CVE-2025-26342
Published: 12 February 2025
Description
Adversaries may attempt to exploit a weakness in an Internet-facing host or system to initially access a network.
Security Summary
CVE-2025-26342, published on 2025-02-12, is a critical vulnerability (CVSS 9.8, CVSS:3.1/AV:N/AC:L/PR:N/UI:N/S:U/C:H/I:H/A:H) classified as CWE-306, Missing Authentication for Critical Function. It affects the maxprofile/accounts/routes.lua component in Q-Free MaxTime versions less than or equal to 2.11.0. The issue enables unauthenticated remote attackers to create arbitrary users, including administrators, by sending crafted HTTP requests.
An unauthenticated remote attacker with network access can exploit this vulnerability without requiring privileges, user interaction, or special conditions due to its low attack complexity.
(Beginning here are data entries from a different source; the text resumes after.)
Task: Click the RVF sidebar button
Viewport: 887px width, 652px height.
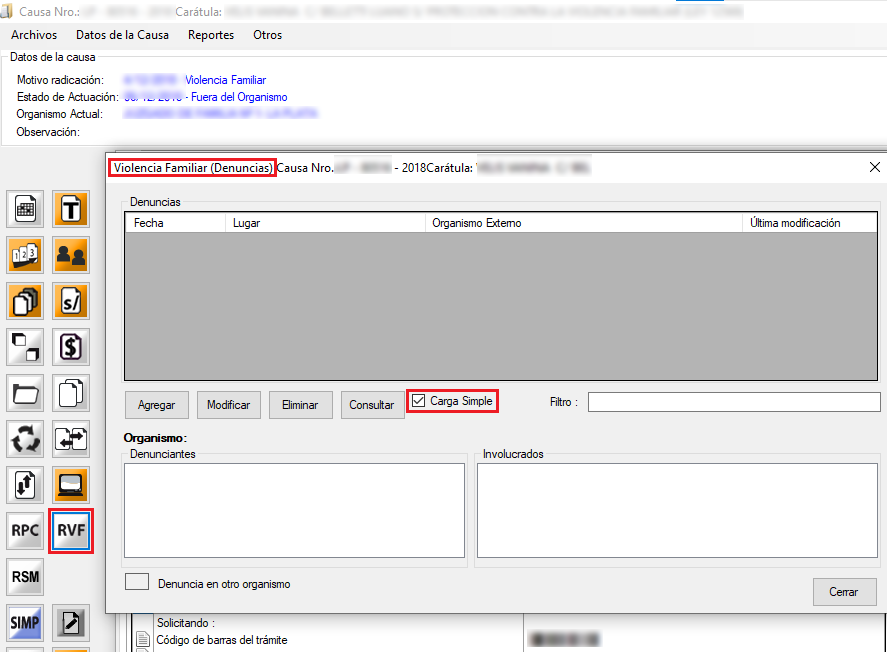Action: [71, 531]
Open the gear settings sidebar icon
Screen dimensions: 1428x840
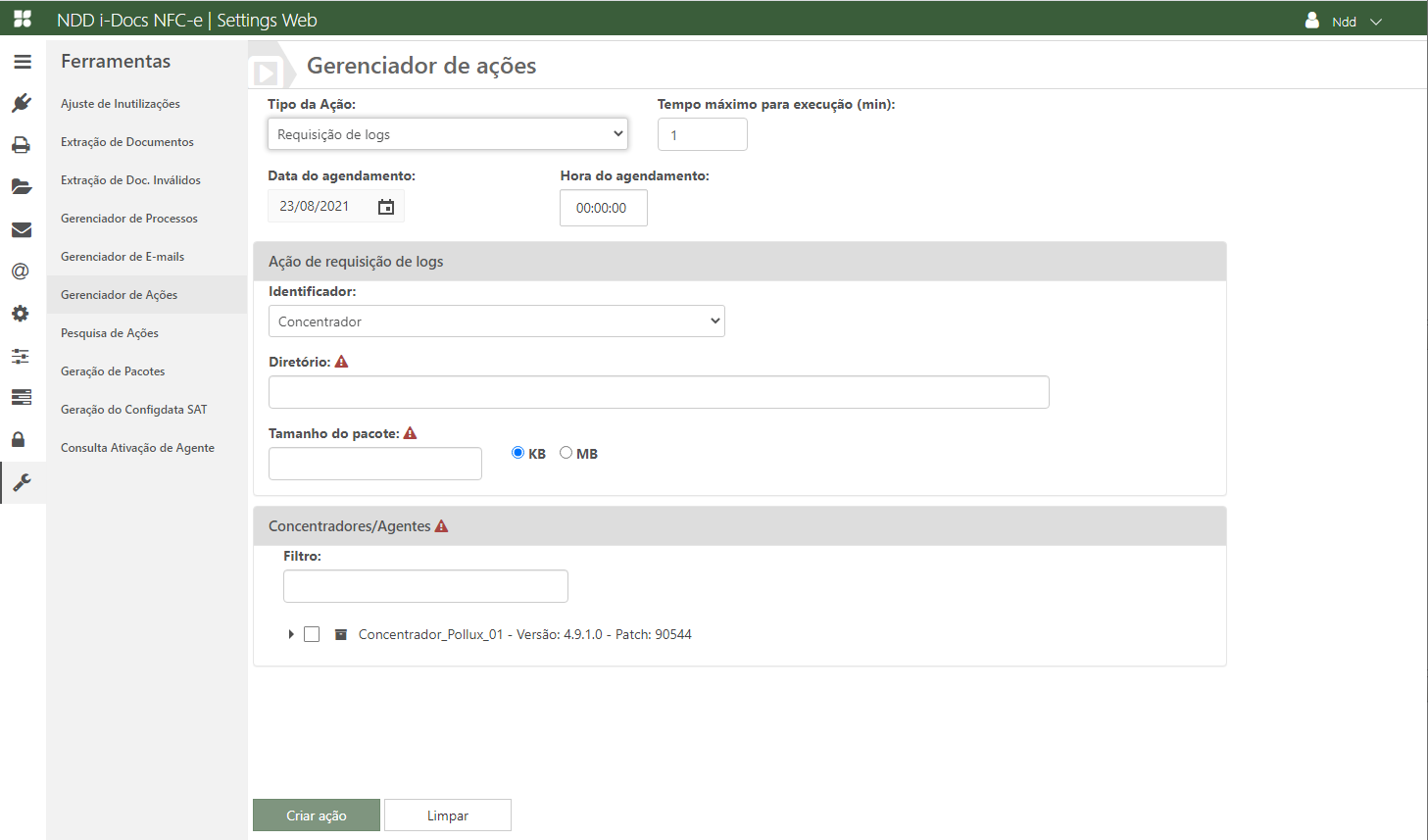21,314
Exploitation allows the creation of unauthorized accounts with elevated privileges, such as administrator roles, potentially compromising the entire system through unauthorized access, data manipulation, and disruption.
For details on mitigation, including any patches or workarounds, refer to the advisory from Nozomi Networks Labs at https://www.nozominetworks.com/labs/vulnerability-advisories-cve-2025-26342.
Details
- CWE(s)
Affected Products
MITRE ATT&CK Enterprise Techniques
Why these techniques?
Missing authentication in web application allows unauthenticated remote creation of arbitrary local administrator accounts, enabling T1190 (Exploit Public-Facing Application), T1068 (Exploitation for Privilege Escalation), and T1136.001 (Create Account: Local Account).